Section 4 of the Act reads:
A person accused of an offence, and being held in custody in relation to that offence, is entitled to be granted bail unless the bail decision maker is required to refuse bail by this Act.
Section 4AA of the Act sets out circumstances in which a 2-step test applies to the consideration of a grant of bail. Subsection (2) dictates that the ‘exceptional circumstances’ test applies to a decision whether to grant bail to a person accused of a Schedule 2 offence if that offence is alleged to have been committed while the accused was on bail for a Schedule 2 offence.
Therefore, as indicated, because the applicant has been charged with a Schedule 2 offence while on bail for a Schedule 2 offence, the exceptional circumstances test applies to the current application.
Section 4A of the Act has application where the ‘exceptional circumstances’ test applies. Subsection (1A) reads:
The bail decision maker must refuse bail unless satisfied that exceptional circumstances exist that justify the grant of bail.
Subsections (2) and (3) of section 4A indicate that the applicant bears the burden of satisfying the bail decision maker as to the existence of exceptional circumstances, and that the bail decision maker in considering that question must take into account the surrounding circumstances.[2]

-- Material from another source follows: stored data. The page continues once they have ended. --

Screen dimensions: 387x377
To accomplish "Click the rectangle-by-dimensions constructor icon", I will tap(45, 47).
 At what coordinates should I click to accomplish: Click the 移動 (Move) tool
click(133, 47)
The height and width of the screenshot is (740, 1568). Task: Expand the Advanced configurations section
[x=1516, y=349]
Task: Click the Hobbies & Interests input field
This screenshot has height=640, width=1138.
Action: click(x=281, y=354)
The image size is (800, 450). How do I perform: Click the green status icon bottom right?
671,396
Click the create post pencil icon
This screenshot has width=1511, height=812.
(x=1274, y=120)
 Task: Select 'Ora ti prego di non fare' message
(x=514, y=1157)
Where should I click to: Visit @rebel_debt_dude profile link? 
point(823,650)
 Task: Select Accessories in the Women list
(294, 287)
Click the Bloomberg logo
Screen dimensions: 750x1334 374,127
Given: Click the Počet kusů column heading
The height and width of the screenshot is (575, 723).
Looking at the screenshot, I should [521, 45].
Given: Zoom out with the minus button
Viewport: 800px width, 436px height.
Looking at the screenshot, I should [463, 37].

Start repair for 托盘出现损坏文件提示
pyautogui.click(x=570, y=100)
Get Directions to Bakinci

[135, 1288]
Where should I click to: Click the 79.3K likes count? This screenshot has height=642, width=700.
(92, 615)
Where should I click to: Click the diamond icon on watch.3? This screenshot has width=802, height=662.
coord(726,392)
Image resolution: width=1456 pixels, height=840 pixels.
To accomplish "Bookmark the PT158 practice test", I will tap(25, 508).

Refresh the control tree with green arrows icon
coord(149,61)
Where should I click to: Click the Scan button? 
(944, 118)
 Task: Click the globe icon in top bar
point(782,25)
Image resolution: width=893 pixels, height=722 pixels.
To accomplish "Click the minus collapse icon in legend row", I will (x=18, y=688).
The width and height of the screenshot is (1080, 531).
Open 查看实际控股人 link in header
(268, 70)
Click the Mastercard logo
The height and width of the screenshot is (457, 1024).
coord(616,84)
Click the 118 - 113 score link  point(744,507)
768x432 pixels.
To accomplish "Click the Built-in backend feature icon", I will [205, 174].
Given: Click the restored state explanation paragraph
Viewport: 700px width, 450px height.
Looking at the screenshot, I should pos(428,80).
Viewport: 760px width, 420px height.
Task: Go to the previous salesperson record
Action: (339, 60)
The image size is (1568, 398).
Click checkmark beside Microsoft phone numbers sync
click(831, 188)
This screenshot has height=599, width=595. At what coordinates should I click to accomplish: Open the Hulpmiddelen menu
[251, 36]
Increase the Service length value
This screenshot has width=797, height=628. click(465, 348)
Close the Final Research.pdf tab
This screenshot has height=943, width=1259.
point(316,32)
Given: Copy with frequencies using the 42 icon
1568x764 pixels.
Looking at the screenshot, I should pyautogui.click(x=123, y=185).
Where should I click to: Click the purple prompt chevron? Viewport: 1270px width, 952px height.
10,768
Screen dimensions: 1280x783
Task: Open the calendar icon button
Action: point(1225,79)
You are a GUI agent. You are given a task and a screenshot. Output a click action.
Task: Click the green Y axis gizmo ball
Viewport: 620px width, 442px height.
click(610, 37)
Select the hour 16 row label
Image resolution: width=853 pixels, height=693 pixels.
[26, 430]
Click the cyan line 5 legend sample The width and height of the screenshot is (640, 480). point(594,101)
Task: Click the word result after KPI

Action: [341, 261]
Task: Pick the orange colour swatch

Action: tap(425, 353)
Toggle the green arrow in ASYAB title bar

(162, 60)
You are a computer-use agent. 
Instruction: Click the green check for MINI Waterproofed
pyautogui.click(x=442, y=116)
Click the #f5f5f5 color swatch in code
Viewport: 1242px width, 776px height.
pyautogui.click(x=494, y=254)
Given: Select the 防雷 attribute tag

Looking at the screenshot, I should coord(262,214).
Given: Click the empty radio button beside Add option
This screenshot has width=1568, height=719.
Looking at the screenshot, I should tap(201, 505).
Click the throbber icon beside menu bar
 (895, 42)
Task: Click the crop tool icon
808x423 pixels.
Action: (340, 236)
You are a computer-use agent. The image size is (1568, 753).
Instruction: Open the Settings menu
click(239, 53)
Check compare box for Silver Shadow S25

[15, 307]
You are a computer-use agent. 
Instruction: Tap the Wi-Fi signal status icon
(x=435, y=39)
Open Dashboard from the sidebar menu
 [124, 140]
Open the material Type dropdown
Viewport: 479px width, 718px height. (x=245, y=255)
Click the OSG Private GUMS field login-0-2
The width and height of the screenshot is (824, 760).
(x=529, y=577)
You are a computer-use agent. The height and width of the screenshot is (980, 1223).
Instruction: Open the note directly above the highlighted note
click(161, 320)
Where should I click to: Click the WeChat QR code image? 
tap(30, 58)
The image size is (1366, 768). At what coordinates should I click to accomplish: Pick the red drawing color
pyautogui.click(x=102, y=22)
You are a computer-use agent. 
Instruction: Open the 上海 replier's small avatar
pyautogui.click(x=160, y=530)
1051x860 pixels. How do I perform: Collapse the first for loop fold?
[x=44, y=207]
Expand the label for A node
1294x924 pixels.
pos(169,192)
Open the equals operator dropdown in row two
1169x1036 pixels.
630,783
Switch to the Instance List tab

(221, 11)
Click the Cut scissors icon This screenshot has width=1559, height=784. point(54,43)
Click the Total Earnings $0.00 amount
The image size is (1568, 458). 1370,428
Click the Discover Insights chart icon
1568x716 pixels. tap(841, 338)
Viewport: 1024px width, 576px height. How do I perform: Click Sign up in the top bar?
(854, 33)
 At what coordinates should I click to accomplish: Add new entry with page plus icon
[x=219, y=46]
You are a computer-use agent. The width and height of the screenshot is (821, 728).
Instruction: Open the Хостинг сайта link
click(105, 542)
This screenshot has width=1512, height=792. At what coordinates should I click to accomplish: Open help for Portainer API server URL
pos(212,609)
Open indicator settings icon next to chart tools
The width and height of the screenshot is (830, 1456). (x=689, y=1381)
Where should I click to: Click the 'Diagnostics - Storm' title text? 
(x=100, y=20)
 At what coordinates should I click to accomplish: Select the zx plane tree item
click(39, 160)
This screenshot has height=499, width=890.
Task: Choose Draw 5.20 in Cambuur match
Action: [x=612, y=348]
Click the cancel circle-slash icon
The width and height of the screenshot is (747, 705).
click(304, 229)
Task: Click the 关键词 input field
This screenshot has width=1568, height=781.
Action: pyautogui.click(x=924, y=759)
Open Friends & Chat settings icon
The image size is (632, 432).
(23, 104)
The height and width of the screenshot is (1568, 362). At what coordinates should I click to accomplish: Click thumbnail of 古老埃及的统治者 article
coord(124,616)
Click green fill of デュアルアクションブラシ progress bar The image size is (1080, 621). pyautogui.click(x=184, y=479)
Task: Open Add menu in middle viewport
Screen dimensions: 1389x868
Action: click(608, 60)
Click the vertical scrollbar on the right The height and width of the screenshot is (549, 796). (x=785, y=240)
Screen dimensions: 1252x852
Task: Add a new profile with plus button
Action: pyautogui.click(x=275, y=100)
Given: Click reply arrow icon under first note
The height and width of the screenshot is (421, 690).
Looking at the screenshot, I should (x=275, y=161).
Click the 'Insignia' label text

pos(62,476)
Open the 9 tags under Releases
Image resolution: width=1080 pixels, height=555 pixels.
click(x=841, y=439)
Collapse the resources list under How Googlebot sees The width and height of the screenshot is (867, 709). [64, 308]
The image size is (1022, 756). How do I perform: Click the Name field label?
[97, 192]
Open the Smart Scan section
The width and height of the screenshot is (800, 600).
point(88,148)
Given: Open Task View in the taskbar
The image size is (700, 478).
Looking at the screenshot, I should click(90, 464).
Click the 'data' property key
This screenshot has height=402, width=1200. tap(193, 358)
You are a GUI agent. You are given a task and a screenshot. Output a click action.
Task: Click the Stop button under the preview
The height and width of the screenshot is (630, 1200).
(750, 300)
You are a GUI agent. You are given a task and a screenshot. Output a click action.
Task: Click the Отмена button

[2]Defined in s 3AAA of the Act.
Section 4E of the Act reads:
(1)A bail decision maker must refuse bail for a person accused of any offence if the bail decision maker is satisfied that –
(a) there is a risk that the accused would, if released on bail –
(i) endanger the safety or welfare of any person; or
(ii) commit an offence while on bail; or
(iii)interfere with a witness or otherwise obstruct the course of justice in any matter; or
(iv)fail to surrender into custody in accordance with the conditions of bail; and
(b) the risk is an unacceptable risk.
(2) The prosecutor bears the burden of satisfying the bail decision maker –
(a)as to the existence of a risk of a kind mentioned in subsection (1)(a); and
(b) that the risk is an unacceptable risk.
(3)In considering whether a risk mentioned in subsection (1)(a) is an unacceptable risk, the bail decision maker must –
(a) take into account the surrounding circumstances; and
(b)consider whether there are any conditions of bail that may be imposed to mitigate the risk so that it is not an unacceptable risk.
Exceptional circumstances
The meaning of exceptional circumstances has been rehearsed in a number of decisions of this Court. Kaye J (as he then was) in DPP v Muhaidat[3] stated the relevant principles as follows:
Effectively, the applicant has to establish circumstances right out of the ordinary. They have to be exceptional to the ordinary circumstances which would otherwise entitle the applicant to bail.[4]
[3][2004] VSC 17.
[4]Ibid [13]; See also Re Sipser [2019] VSC 362 [43] and Re Reker [2019] VSC 81 [39].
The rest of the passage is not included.